Segment Start: Data for processing
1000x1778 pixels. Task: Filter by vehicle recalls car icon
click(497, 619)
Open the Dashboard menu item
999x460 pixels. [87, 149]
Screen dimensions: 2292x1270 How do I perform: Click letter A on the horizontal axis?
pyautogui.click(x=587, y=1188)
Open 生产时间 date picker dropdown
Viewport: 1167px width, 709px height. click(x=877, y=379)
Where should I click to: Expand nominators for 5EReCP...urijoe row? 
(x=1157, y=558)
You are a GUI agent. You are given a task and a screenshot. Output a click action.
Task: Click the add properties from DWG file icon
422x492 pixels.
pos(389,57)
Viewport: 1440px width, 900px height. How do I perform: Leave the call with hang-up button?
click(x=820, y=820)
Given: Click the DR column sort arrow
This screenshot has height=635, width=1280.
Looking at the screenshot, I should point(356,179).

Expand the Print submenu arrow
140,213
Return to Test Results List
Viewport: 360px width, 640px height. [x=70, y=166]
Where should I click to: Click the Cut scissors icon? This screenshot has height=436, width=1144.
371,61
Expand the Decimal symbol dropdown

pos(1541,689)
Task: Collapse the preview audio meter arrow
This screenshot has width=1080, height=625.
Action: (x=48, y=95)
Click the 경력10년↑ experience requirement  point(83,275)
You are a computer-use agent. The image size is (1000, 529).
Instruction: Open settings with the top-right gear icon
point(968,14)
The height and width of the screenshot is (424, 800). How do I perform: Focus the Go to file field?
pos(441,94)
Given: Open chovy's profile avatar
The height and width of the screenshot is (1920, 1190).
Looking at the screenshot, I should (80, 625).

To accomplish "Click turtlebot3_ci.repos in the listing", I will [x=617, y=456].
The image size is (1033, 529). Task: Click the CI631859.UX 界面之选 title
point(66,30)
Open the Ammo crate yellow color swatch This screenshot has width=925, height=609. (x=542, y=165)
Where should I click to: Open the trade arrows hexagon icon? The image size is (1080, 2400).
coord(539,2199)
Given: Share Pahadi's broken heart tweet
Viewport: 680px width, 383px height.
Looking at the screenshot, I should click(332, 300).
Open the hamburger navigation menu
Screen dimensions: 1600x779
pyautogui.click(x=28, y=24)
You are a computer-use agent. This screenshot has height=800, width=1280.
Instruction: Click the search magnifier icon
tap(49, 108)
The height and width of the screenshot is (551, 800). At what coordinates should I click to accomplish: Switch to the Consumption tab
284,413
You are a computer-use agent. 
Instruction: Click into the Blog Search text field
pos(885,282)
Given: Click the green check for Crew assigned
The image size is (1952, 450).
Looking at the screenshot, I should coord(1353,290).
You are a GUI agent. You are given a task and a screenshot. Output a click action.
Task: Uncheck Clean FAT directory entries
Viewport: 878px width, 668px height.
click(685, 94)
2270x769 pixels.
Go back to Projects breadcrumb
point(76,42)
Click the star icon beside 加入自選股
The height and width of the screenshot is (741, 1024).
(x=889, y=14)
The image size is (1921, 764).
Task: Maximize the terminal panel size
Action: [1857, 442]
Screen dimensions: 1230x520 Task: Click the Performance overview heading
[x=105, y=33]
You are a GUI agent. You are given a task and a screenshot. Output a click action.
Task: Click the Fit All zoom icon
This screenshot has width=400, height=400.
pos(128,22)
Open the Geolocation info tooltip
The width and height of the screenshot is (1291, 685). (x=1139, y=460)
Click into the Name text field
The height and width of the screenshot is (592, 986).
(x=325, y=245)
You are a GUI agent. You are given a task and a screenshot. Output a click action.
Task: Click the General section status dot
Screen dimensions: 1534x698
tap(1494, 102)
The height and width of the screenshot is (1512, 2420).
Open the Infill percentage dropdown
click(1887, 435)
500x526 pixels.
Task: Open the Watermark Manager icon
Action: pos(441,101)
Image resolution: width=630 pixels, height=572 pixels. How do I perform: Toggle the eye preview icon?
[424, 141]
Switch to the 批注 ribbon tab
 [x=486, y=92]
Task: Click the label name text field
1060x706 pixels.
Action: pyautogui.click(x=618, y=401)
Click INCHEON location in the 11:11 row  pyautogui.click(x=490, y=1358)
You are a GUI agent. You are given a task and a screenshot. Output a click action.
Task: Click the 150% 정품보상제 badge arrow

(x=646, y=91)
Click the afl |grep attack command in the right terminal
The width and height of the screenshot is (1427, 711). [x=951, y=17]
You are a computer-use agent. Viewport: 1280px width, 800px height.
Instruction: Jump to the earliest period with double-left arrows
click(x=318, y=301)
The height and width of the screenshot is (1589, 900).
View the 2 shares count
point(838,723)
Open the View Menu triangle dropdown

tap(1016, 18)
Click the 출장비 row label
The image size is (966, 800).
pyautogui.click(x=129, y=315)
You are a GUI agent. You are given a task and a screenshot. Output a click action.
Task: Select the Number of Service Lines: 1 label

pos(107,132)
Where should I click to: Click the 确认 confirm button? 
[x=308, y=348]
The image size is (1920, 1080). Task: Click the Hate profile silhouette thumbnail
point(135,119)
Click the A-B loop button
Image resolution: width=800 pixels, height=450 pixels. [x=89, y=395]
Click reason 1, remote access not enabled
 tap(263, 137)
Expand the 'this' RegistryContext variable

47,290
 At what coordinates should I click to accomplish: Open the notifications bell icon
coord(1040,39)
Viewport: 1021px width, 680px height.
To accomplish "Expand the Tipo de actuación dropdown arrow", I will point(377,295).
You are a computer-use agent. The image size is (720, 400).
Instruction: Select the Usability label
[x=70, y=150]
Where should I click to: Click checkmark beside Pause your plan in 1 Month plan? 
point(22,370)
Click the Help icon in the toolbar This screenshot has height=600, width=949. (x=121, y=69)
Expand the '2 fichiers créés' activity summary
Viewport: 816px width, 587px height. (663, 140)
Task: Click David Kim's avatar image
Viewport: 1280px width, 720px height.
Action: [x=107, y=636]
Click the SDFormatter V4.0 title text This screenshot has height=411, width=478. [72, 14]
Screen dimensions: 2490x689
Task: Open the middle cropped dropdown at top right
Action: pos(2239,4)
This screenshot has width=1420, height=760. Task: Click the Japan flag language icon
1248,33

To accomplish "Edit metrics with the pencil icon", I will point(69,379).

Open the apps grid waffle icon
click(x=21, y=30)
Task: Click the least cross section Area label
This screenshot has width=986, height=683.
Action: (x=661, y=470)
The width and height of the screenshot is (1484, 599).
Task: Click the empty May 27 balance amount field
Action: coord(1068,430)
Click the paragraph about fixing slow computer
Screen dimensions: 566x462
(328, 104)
Segment End: Data for processing
_What the exercise asks_
Looking at the listing above, how many of its lines contain the string "computer"? Give the number alone.

_Output of the task_
6